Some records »
·····

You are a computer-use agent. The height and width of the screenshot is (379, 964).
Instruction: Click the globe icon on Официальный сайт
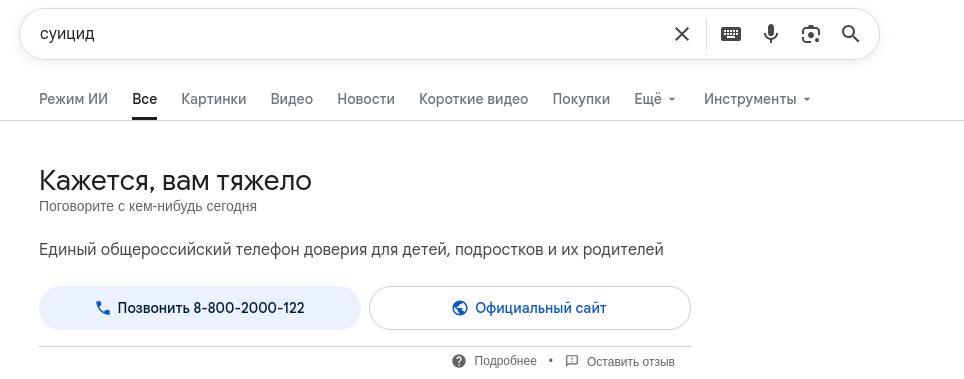[x=459, y=308]
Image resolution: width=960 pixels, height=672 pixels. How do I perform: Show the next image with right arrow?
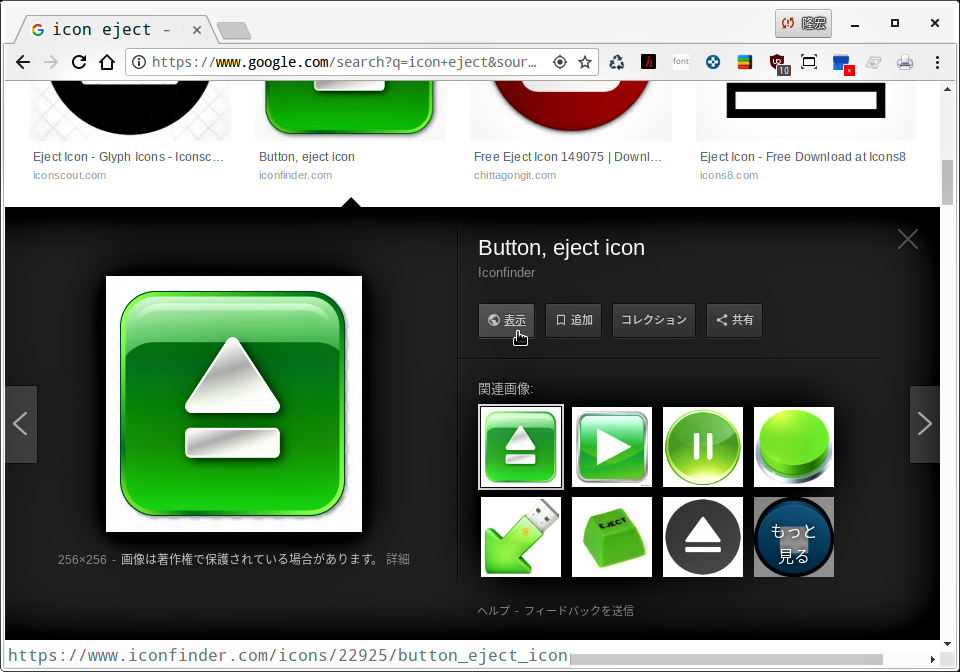pyautogui.click(x=924, y=424)
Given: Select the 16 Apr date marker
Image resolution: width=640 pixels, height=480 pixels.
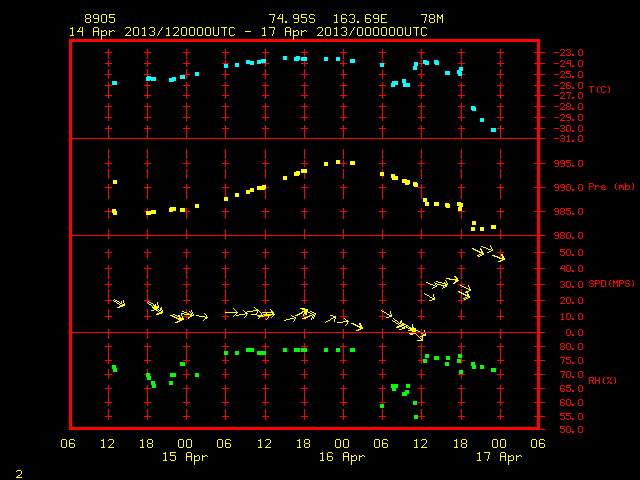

·····

Rewrite all the rows above with "Image resolution" changed to "Screen size" wherever it appears, keeping everything else the same. Leave the pictures out.

RESPONSE TO THE TASK »
You are a computer-use agent. The height and width of the screenshot is (379, 964).
Instruction: Click the globe icon on Официальный сайт
[x=459, y=308]
Screen size: width=960 pixels, height=672 pixels. How do I perform: Show the next image with right arrow?
pyautogui.click(x=924, y=424)
Given: Select the 16 Apr date marker
Screen size: width=640 pixels, height=480 pixels.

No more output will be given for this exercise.